11. Pillows...I sleep with 4 right now!
12. Nap time - for Matthew and Mommy!
13. Tissues - Matthew gave me his cold.
14. A husband who works hard to provide for his family. (not so little and always worth listing)
15. Flowers in all forms.

For these and many more I am thankful. I know I am richly blessed and it is always good to cultivate a thankful heart.

Monday, June 12, 2006

The Countdown

My countdown has begun!! I'm 30 weeks pregnant and I can't seem to escape the heat. We have had 12 days straight of over 90 degree weather and this week's forecast is more of the same. There are aspects of pregnancy I like - feeling the baby move, a buxom figure, special attention. But this time around it just feels like a lot more work and there are more things that I don't like - backaches, not being able to sleep, swollen fingers, heartburn, not being able to move to keep up after my 2 1/2 year old DS, special attention, mood swings. So I am seriously praying that his little guy decides that he wants to come about a week early. Steve and I have decided that this will be the last baby so I am trying hard to relish the chance to feel a living being growing and moving inside me, but I have to admit that it is becoming more difficult.
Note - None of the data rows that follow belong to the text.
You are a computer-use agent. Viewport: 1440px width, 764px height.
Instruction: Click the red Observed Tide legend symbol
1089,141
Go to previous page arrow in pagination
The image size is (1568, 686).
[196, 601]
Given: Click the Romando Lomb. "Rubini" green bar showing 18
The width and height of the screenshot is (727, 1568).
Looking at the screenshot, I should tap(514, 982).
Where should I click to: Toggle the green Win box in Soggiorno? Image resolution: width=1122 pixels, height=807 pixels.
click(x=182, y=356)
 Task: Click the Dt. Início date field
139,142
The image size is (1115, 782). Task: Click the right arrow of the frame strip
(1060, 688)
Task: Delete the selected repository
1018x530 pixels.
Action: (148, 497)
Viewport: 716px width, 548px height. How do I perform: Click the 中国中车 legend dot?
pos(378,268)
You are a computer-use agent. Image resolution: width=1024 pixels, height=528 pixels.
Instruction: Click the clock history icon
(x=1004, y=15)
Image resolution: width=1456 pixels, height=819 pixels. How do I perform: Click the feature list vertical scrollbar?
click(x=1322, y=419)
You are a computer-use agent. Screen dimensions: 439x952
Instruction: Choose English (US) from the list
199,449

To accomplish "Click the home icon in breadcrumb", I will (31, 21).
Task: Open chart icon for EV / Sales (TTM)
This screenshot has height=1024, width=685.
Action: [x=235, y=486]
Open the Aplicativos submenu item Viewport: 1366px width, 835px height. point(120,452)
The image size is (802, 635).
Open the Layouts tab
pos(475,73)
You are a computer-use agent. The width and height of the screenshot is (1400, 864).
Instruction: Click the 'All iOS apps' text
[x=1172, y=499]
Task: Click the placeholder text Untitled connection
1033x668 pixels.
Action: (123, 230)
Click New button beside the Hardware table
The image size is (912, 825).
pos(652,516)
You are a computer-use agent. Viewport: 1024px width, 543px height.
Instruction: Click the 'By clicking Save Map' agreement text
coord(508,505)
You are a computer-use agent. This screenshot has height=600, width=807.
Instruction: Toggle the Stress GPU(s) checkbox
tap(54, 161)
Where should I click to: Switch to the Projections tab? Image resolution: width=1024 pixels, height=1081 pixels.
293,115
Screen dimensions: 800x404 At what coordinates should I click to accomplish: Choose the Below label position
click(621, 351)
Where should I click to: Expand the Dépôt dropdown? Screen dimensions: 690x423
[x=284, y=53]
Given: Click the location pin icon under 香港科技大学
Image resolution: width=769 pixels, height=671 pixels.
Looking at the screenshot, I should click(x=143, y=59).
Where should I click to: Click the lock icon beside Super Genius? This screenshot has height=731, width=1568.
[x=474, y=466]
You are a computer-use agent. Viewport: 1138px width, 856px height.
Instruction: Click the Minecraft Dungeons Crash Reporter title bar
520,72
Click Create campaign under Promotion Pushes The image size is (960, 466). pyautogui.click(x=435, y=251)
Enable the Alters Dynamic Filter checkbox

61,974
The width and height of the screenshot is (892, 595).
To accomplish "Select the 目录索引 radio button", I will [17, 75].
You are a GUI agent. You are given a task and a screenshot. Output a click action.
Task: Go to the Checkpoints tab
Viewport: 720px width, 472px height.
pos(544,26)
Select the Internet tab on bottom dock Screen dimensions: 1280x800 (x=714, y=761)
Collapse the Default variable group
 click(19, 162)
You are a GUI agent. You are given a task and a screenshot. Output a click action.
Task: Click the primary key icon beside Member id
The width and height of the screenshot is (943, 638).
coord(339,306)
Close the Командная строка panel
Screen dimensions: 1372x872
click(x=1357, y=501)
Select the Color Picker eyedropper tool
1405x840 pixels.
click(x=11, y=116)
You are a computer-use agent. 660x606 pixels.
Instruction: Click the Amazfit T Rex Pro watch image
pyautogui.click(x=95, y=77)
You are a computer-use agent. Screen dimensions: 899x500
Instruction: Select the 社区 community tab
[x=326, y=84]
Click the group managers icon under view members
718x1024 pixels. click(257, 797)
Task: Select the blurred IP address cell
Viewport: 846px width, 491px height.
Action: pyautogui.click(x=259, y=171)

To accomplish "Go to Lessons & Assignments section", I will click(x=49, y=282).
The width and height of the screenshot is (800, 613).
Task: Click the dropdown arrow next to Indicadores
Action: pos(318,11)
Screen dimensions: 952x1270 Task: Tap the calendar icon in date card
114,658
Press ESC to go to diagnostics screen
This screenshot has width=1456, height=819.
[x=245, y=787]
I was feeling very anxious yesterday - not sure what that was about. I am not normally an anxious person. In fact the only other time in my life that I have had an anxiety attack was during the first week after Matthew was born. I really don't want to go through that again as it was pure torture for me. Pregnancy, labor and delivery were all better or the same as I expectated - it was after he was born that I was unprepared for. I think the hardest thing is that I don't feel like there is anything I can do to "guarantee" that I won't have the same postpartum experience as I did with Matthew. There are so many variables that I have no control over and can't do any preparation for - hormones, Steve's emotional state, Matthew's response, lack of sleep. It is so hard for me to let go of all that, but I know I need to lay it all at Jesus' feet and at least not let the anxiety of all that creep in on me now. Fortunately God has provided some very good girlfriends who I know I can call anytime for support and encouragement and I know He will be with me no matter how joyful or terrified I feel.

I guess I better get to bed, I'm going to regret staying up this late when Matthew wakes me up in the morning.

Friday, June 09, 2006

Remarkable Obituary

This was forwarded to me from my sister.

We mourn the passing of a beloved old friend, Mr. Common Sense. Mr. Sense had been with us for many years. No one knows for sure how old he was since his birth records were long ago lost in bureaucratic red tape.

He will be remembered as having cultivated such value lessons as knowing when to come in out of the rain, why the early bird gets the worm and that life isn't always fair. Common Sense lived by simple, sound financial policies (don't spend more than you earn) and reliable parenting strategies (adults, not kids, are in charge).

His health began to rapidly deteriorate when well intentioned but overbearing regulations were set in place. - Reports of a six-year-old boy charged with sexual harassment for kissing a classmate; teens suspended from school for using mouthwash after lunch; and a teacher fired for reprimanding an unruly student, only worsened his condition.

Mr. Sense declined even further when schools were required to get parental consent to administer aspirin to a student; but, could not inform the parents when a student became pregnant and wanted to have an abortion.

Finally, Common Sense lost the will to live as the Ten Commandments became contraband; churches became businesses; and criminals received better treatment than their victims.

Common Sense finally gave up the ghost after a woman failed to realize that a steaming cup of coffee was hot, she spilled a bit in her lap, and was awarded a huge financial settlement.

Common Sense was preceded in death by his parents, Truth and Trust, his wife, Discretion; his daughter, Responsibility; and his son, Reason.

He is survived by two stepbrothers; My Rights and Ima Whiner.

Not many attended his funeral because so few realized he was gone.